[Seção do documento]
********************

Urzes - o seu primeiro livro de versos - a lembrar "caminhos ásperos onde os pés, dilacerados por espinhos, vão deixando longas estrias de sangue" traduz fielmente o estado dalma langoroso e triste, essa espécie de melancolia deleitosa, que formava a talagarça preferida pelos românticos para bordarem os seus devaneios e gizarem as suas fantasias.

Ali vive e palpita um amor errante, flutuoso, panmorfo, que se declara e se expande em ardentes anseios sentimentais, repassados de misticismo, envoltos em brumas evanescentes de incenso, que povoam aquele perétuo sonhar acordado, em que alternam soluços e lágrimas, em que gemem desenganos e saudades... Que desfilam, em procissão, penitentes e vagarosos, por longos "claustros da Amargura" - silenciosos e frios, invadidos pela hera e adormentados ao monótono compasso do longínquo salmodiar de antífonas e litanias... Que rondam naqueles castelos sombrios, cavados de calabouços, varados de seteiras, recortados de ameias e aguçados de torreões e de vedetas, onde, pela calada da noite, vagam lendas brancas de Damas e recontos trágicos de Guerreiros...
Ali, o ideal do poeta é essa

Santa dum céu ignoto, céu de sonho,
ao qual toda sua alma se alevanta; e que ele,
Monge vagando em corredor escuro,
alheio aos ecos da comunidade,
mudo e grave e alquebrado, como um frade
que sonha um sonho religioso e puro,
segue por toda a parte, e doloridamente invoca:
Vem repousar, ó pomba forasteira,
desta alma escura no beiral tristonho!
Vem, ó minha esperança derradeira,
porque não fuja o derradeiro sonho!

E quando a visão radiosa, comovida e vencida pelo férvido apelo do delirante adorador, ao fim se deixa aproximar, não cantam os júbilos do epitalamio, mas, sobre a custosa conquista, sem sangue e sem pecado, já plange a elégia de uma saudade ...
E as palavras que me falaste
eram ondulas de água em doce veio...
Logo, porém, tu me sumiste em meio
das alegrias com que me embalaste.

Tu passaste por mim, anjo formoso,
à maneira dum sonho de criança,
leve e casto, sereno e luminoso.

Não lhe faltam, sequer, a recordação floral, as pétalas ressequidas e conservadas secretamente - relíquias inocentes de amores fugazes, que lá se foram, como as rosas de que elas mesmas se desfolharam um dia...

********************

[Amostra de dados]
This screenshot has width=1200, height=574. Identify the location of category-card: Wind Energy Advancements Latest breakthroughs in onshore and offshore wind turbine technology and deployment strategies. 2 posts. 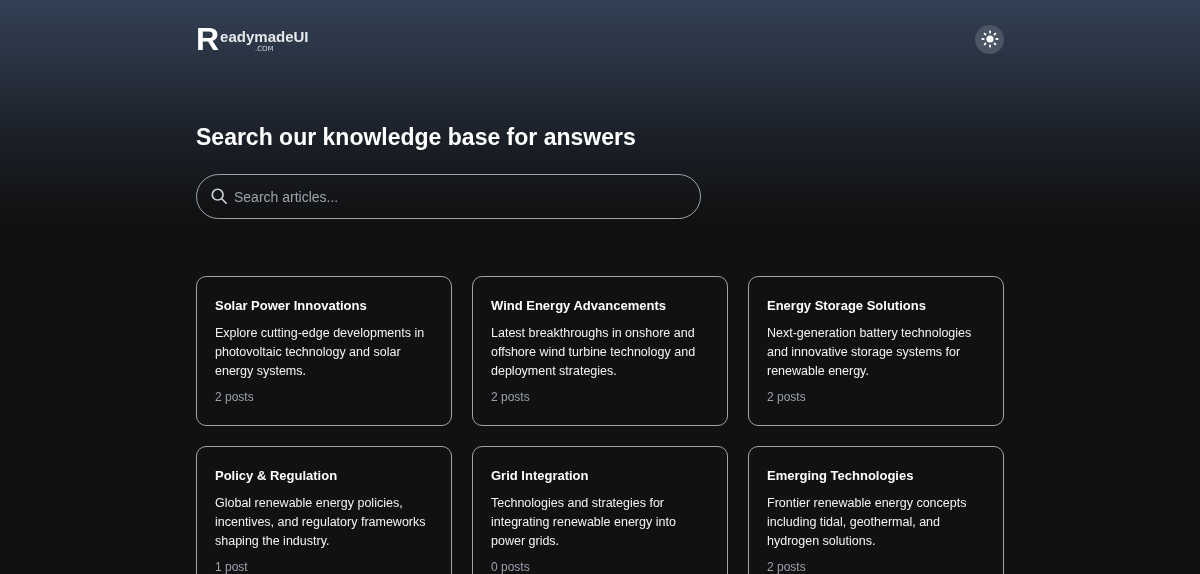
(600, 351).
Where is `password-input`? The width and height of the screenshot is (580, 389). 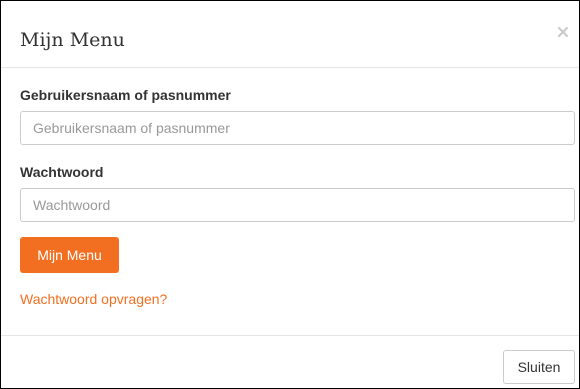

********************

[Tarefas a cumprir]
1. Responda com base no trecho sobre o livro Urzes:
(a) Como o trecho qualifica Urzes dentro da produção do poeta?
(b) Que amor, segundo o trecho, vive e palpita ali?
(c) Como o último parágrafo chama as pétalas ressequidas e conservadas secretamente?
2. Redigite, por favor, o trecho sobre o livro Urzes desde "E quando a visão" até "uma saudade ...", inclusive.
3. Escreva a continuação do trecho sobre o livro Urzes a partir da última frase apresentada.

[Respostas por tarefa]
1.
(a) Como o seu primeiro livro de versos.
(b) Um amor errante, flutuoso, panmorfo.
(c) Relíquias inocentes de amores fugazes.

2.
E quando a visão radiosa, comovida e vencida pelo férvido apelo do delirante adorador, ao fim se deixa aproximar, não cantam os júbilos do epitalamio, mas, sobre a custosa conquista, sem sangue e sem pecado, já plange a elégia de uma saudade ...

3.
E são essas pobres pétalas descoradas e quebradiças que ditam versos maviosos como estes:

Revejo muita vez aquelas flores
que um dia tu me deste: o olhar magoado
prendo nas suas desmaiadas cores,
Vem-me à lembrança, então, todo o passado.

Assim aquele, que uma concha escuta,
imagina escutar
a ventania, os vagalhões em luta,
sobre um remoto e proceloso mar.

Outros tempos sobrevieram, porém, ressoantes dos primeiros rumores da campanha naturalista, ou realista, como alguns a designam. Ora, precisamente nessa época, um dos poetas mais conhecidos e mais apreciados entre nós era Lorenzo Stecchetti, notório pseudônimo de Olindo Guerrini, cujas composições também Amadeu Amaral, à semelhança do que, antes dele, já fizera Luiz Guimarães - não se dedignou de trasladar para o vernáculo.

Mas, ainda neste lance, a sua predileção foi recair exatamente sobre uma daquelas lindas miniaturas, com que o desgrenhado poeta bolonhês esmaltava, de quando em quando, as suas habituais produções realistas, como se fora por espírito de contraste, para o só efeito de imprimir maior realce às cruas dissecações a que, de sólito, o incitavam a maldade e a corrupção da época.
Vede, vós mesmos, neste único exemplo, a maravilhosa fidelidade da versão:

Quando, das folhas ao cair, tu fores
visitar minha cruz no Campo Santo,
hás de ir encontrá-la num recanto,
e em derredor terão nascido flores.
Colhe para o cabelo de ouro feito
essas flores nascidas do meu peito:
são os cantos que apenas ideei;
as palavras de amor que te não dei.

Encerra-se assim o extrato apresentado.